Another sleep issue for Sophia is her inconsistent naps. I just can’t figure her out, here. One day she’ll nap from 9:30 am – 11:30 am, but the next day she’ll want to sleep at 8:30am, and only for 20 minutes. Some days she takes 3 naps, yet other days, just 1. One problem is that she wakes in the morning at different times, anywhere from 5 am – 8 am. That makes it difficult to decide when to even start naps. Now, I work best with consistency and structure. Apparently, Sophie is the opposite. This makes Mommy very frustrated. Especially, when she and I both are sleep-deprived from the night before.

Climbing through her daily obstacle course.
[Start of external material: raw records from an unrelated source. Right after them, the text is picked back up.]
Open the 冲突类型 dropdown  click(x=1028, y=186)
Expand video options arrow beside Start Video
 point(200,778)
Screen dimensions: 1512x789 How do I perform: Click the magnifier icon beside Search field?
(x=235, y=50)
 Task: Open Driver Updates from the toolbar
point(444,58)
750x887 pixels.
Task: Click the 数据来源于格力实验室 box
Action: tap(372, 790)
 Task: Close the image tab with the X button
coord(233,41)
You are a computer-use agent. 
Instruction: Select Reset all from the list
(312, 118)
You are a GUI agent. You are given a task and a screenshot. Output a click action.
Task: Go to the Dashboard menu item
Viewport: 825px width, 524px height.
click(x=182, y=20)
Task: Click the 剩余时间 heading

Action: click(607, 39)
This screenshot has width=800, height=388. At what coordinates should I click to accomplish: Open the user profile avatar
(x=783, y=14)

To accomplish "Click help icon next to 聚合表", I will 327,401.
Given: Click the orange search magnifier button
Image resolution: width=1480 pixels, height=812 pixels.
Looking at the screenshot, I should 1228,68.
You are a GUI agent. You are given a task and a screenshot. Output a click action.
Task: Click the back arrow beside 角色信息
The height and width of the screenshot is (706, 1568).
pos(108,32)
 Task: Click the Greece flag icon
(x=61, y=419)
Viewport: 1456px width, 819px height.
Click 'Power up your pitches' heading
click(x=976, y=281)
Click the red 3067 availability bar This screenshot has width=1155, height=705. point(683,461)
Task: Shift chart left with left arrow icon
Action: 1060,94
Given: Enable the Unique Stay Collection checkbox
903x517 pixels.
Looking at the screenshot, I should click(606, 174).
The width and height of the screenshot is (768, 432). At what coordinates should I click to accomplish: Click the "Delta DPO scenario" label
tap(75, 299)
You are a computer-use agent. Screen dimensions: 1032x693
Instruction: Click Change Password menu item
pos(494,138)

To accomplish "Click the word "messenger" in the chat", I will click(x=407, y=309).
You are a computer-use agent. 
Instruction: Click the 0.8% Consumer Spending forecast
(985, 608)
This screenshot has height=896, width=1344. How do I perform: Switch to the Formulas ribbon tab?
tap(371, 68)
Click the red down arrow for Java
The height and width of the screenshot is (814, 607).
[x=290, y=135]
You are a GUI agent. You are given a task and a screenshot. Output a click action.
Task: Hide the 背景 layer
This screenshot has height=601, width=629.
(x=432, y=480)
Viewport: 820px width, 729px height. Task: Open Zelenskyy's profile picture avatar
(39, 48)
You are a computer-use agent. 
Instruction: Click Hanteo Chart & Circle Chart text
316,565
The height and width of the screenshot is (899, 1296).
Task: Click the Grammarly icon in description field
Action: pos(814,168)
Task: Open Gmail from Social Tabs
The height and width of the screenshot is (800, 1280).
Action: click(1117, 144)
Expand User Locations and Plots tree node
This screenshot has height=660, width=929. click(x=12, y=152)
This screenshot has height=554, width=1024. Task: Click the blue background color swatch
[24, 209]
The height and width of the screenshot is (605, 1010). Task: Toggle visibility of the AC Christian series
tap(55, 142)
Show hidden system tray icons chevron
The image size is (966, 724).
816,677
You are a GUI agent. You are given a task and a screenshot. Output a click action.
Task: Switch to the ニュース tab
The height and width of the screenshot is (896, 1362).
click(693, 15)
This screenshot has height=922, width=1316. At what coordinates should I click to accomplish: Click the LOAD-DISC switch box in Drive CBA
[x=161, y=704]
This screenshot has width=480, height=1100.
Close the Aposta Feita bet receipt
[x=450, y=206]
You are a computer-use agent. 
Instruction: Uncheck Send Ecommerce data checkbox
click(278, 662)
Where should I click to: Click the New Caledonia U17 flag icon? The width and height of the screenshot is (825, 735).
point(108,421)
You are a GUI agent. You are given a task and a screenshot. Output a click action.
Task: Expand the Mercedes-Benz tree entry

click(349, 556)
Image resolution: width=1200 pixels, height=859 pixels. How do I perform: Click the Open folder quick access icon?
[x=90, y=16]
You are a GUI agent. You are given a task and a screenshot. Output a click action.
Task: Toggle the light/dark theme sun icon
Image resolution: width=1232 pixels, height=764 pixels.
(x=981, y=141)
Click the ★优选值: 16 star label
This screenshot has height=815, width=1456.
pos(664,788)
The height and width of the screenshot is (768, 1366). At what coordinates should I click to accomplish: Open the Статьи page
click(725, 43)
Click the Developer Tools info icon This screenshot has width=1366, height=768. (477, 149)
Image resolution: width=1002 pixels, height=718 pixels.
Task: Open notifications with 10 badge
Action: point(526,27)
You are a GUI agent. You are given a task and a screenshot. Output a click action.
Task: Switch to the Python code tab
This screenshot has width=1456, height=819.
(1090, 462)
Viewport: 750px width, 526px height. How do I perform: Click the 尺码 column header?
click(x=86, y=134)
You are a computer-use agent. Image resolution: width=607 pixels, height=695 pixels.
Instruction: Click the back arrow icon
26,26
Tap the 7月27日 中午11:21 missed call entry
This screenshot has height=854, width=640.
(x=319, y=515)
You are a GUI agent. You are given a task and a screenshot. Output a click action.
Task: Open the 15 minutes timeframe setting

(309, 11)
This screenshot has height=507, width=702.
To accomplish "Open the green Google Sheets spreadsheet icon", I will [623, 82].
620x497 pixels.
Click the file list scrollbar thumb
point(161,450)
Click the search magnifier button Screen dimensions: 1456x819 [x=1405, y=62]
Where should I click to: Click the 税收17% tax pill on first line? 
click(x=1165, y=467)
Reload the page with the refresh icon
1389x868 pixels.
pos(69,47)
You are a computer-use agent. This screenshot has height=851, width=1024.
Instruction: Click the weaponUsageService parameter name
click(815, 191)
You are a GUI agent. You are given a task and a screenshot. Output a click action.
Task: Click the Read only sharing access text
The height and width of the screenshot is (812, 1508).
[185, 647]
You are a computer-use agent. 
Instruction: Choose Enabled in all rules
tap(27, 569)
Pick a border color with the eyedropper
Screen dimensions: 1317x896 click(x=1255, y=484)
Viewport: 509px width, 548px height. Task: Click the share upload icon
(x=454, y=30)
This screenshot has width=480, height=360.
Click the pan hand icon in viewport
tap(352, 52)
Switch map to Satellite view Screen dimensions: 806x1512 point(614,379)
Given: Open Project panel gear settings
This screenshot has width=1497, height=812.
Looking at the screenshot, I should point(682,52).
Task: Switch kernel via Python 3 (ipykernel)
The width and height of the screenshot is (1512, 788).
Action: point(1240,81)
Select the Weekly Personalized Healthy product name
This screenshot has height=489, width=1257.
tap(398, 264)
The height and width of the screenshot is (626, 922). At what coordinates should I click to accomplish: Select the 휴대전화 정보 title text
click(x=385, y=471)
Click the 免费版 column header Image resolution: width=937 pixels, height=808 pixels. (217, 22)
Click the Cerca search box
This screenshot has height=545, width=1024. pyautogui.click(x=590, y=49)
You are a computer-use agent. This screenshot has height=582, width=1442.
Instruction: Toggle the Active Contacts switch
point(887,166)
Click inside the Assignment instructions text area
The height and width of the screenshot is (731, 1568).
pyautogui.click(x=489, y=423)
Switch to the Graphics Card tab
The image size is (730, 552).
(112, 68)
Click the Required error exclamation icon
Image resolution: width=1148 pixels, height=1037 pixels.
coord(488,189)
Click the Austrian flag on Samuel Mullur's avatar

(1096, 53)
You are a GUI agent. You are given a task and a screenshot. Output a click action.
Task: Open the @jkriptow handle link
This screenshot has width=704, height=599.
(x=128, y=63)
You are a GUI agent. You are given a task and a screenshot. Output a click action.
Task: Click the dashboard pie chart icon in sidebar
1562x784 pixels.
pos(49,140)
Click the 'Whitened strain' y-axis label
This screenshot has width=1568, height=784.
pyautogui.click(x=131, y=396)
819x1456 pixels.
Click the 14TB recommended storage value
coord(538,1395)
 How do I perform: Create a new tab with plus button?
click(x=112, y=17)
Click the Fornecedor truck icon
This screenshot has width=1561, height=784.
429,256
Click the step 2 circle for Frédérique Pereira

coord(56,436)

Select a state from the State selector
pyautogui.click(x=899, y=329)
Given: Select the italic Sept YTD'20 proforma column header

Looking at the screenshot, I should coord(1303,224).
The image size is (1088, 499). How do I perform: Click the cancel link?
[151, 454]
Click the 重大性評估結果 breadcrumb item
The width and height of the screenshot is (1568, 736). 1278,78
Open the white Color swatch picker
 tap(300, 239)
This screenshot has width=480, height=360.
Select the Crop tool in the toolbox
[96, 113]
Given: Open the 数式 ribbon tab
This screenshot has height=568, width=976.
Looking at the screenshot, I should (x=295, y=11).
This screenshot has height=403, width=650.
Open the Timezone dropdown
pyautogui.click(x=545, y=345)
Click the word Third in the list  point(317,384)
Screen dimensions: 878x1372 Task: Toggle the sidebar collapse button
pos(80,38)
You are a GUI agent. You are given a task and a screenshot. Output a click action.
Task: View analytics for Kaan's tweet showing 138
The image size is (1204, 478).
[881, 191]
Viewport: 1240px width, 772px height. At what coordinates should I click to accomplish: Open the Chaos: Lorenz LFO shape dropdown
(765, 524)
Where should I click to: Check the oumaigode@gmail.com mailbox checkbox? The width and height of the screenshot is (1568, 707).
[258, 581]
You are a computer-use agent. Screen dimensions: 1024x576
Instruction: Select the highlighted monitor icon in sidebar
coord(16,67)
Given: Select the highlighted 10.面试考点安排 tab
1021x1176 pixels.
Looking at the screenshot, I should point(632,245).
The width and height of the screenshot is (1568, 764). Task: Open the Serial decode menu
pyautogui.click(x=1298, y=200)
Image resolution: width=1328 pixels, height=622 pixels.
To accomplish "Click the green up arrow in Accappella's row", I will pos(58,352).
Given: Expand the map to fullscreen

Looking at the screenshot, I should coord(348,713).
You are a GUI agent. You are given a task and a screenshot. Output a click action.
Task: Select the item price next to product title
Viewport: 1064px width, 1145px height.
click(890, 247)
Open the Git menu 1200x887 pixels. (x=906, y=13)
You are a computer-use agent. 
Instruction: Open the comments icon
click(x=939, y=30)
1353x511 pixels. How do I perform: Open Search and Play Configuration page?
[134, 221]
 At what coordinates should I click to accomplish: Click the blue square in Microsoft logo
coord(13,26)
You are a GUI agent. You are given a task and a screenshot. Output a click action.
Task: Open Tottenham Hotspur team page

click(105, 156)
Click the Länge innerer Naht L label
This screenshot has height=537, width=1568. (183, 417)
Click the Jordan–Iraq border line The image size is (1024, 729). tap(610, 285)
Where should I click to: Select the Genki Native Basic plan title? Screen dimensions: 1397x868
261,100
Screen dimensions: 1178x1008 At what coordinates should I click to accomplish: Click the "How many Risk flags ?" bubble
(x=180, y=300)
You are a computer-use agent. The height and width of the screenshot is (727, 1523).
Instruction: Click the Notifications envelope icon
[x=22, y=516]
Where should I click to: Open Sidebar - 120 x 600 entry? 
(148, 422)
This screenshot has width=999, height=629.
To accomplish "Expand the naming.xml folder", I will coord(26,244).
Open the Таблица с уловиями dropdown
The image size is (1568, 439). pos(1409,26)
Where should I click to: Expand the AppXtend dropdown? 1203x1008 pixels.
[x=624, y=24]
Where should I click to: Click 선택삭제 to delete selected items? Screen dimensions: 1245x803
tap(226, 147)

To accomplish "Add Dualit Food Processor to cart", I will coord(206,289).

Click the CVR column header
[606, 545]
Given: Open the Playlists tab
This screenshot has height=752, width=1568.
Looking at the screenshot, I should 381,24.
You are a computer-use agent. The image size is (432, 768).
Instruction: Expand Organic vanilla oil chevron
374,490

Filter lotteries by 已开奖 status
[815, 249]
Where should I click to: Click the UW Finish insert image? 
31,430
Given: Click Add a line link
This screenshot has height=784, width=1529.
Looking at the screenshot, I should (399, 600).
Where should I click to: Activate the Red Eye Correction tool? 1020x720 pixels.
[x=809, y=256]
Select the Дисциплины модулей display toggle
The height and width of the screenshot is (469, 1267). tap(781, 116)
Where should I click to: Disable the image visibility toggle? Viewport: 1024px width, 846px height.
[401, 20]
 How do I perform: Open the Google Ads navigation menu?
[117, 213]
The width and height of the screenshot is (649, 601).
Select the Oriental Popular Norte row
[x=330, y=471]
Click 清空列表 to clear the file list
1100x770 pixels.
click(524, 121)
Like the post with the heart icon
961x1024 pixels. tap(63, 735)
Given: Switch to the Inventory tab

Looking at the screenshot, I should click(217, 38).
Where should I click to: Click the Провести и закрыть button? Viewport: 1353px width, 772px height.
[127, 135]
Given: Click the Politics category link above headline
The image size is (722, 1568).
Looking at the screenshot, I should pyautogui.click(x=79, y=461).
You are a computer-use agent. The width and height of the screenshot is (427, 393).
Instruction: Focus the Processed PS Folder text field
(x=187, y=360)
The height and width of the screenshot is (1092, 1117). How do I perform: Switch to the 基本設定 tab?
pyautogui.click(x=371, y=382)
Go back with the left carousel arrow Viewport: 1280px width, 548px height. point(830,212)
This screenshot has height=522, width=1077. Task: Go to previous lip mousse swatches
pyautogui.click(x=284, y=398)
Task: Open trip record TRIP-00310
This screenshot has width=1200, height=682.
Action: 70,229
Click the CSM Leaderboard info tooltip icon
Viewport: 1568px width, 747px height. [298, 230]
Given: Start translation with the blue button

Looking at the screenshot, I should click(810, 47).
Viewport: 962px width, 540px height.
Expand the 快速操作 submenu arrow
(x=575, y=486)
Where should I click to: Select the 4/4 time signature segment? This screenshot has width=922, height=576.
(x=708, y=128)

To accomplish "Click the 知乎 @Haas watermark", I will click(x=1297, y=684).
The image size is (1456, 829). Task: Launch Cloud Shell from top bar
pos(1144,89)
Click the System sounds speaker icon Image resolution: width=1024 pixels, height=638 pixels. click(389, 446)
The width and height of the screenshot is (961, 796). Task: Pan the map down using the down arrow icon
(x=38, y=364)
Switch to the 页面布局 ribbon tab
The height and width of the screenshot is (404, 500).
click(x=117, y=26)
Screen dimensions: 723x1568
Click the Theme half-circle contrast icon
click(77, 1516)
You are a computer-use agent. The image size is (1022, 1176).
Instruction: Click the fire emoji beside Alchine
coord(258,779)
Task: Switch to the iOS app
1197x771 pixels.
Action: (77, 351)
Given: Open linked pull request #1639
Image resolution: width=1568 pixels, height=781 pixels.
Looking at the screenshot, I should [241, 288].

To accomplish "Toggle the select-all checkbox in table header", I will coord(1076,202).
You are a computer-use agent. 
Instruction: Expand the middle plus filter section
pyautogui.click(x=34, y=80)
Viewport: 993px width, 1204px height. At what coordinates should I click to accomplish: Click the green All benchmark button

Fortunately for us both, the lack of sleep doesn’t seem to bother her. She is a happy, active, social little thing. She’s always on the go, and rarely gets fussy. I, on the other hand, do not always fare as well. Many days, I am a mess – inside and out. Exhausted, frustrated, and confused pretty well sums up my days. Luckily, Sophie is a joy and, besides getting into things, is very well-behaved. In any case, if she continues constantly waking at night after she cuts this tooth she’s getting, I’m going to have to go back to the drawing board. I’m beginning to understand, however, that in order to ever find bliss with this baby, I’m going to have to ditch the drawing board, all together, and learn to go with the flow. Maybe then I can get some sleep!